Contribution des bailleurs face à l’envolée du coût de la vie : blocage des loyers, limitation de l’indexation, taxation…
L’étude conclut ceci :
« À l’heure où l’on se pose la question de la contribution des bailleurs face à l’envolée du coût de la vie, que ce soit à travers un blocage des loyers, une limitation de leur indexation ou une taxation de ceux-ci, nos résultats suggèrent la double conclusion suivante – qui fait d’ailleurs écho à la littérature.
D’une part, il ne nous semble pas pertinent de « faire payer » spécifiquement les bailleurs. En effet, tant au niveau du patrimoine qu’au niveau des revenus, il existe des ménages bien plus riches que ceux-ci. »
Le SNPC est heureux de l’entendre.
« D’autre part, il n’est pas non plus pertinent d’immuniser les bailleurs de toute contribution financière. Les bailleurs appartiennent généralement à des catégories sociales « aisées » et ils bénéficient d’autres revenus qui sont « suffisants » pour vivre. Ainsi, plutôt qu’une taxe uniforme des loyers ou un blocage de ceux-ci, une taxation plus globale et progressive des revenus locatifs – de préférence nette de frais – ou même mieux de l’ensemble des revenus du capital (loyers, mais aussi revenus du patrimoine financier) semble plus juste socialement car les ménages plus aisés – notamment les grands bailleurs – seraient proportionnellement plus mis à contribution que dans une taxation unique et identique de chaque loyer – qui toucherait uniformément les grands et les petits bailleurs. »

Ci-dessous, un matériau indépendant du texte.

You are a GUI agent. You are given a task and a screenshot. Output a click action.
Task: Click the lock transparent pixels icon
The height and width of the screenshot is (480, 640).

Cette approche laisse le SNPC assez perplexe en regard de l’important niveau de taxation de l’immobilier que les auteurs de cette étude de l’IWEPS passent sous silence : taxation impôt des personnes physiques (IPP), précompte immobilier (PI), droits de succession, droits d’enregistrement, droit de donation, multitude de taxes communales et provinciales sur l’immobilier.
Par ailleurs, pour ce qui est du coût de la vie, les bailleurs dans leurs dépenses spécifiques à leur patrimoine immobilier encaissent tout autant si pas plus avec l’indexation des revenus cadastraux pour la taxation IPP et le PI, l’augmentation des primes incendie avec l’indice ABEX et l’explosion des coûts de la construction et de la rénovation.